Material to process below:

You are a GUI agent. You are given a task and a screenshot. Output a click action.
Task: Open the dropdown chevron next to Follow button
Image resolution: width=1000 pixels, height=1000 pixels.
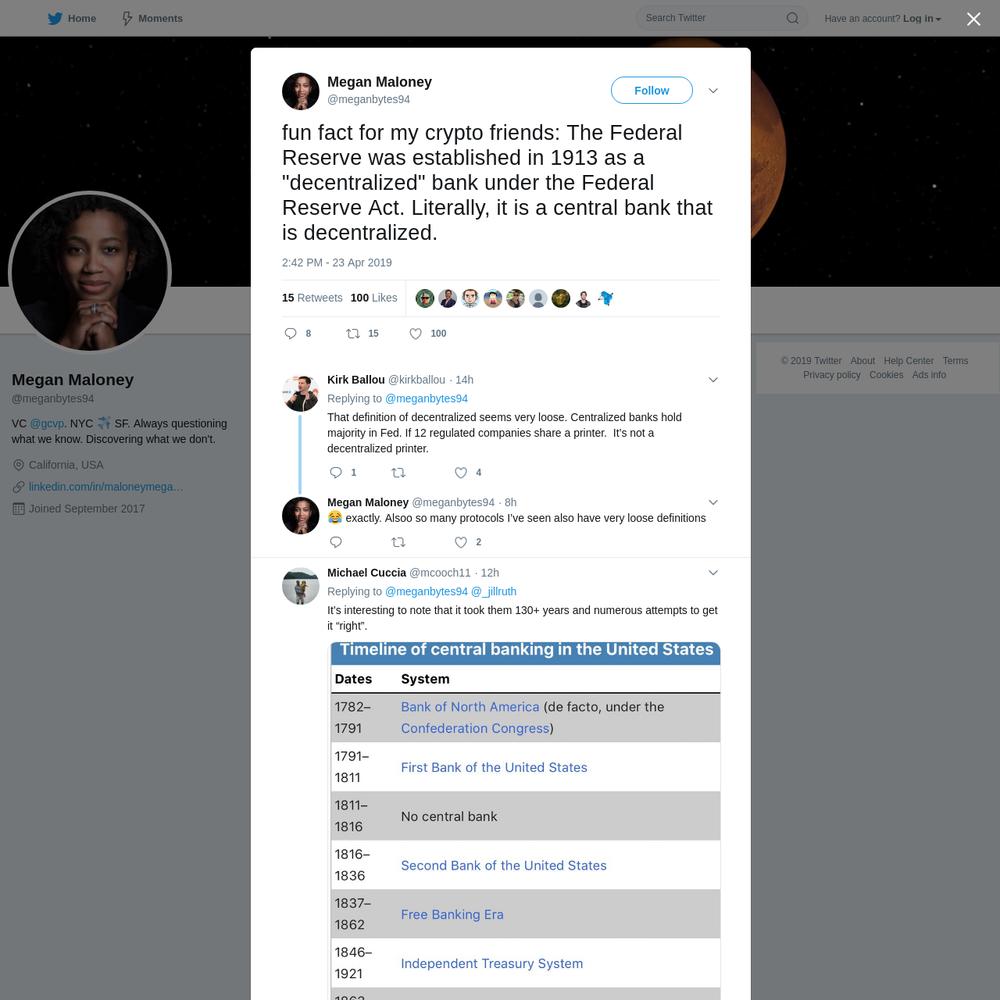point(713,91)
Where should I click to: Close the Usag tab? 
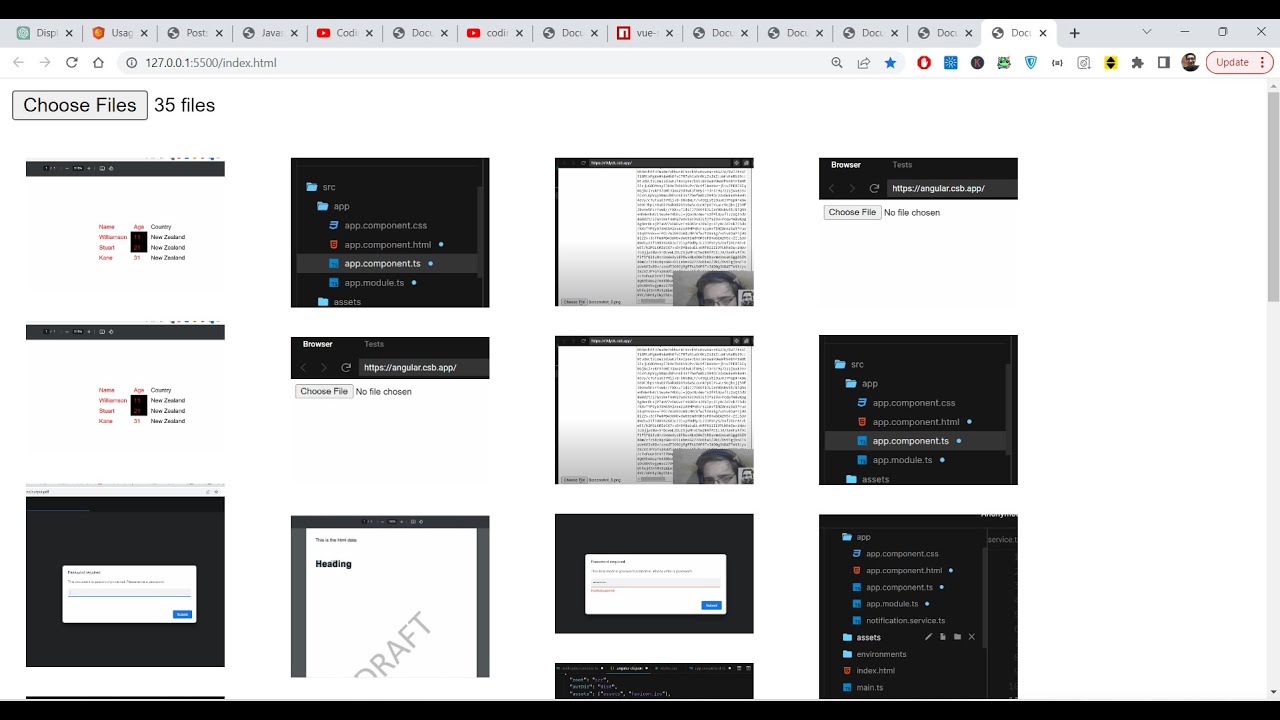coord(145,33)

End of Material to process.

Activity →
Nothing but the lines from the one containing "Image resolution: width=1000" through the end of the entries is to be retyped, exactly as written and without pictures.

Expected output →
Image resolution: width=1000 pixels, height=1000 pixels.
point(713,91)
Where should I click to: Close the Usag tab? 
coord(145,33)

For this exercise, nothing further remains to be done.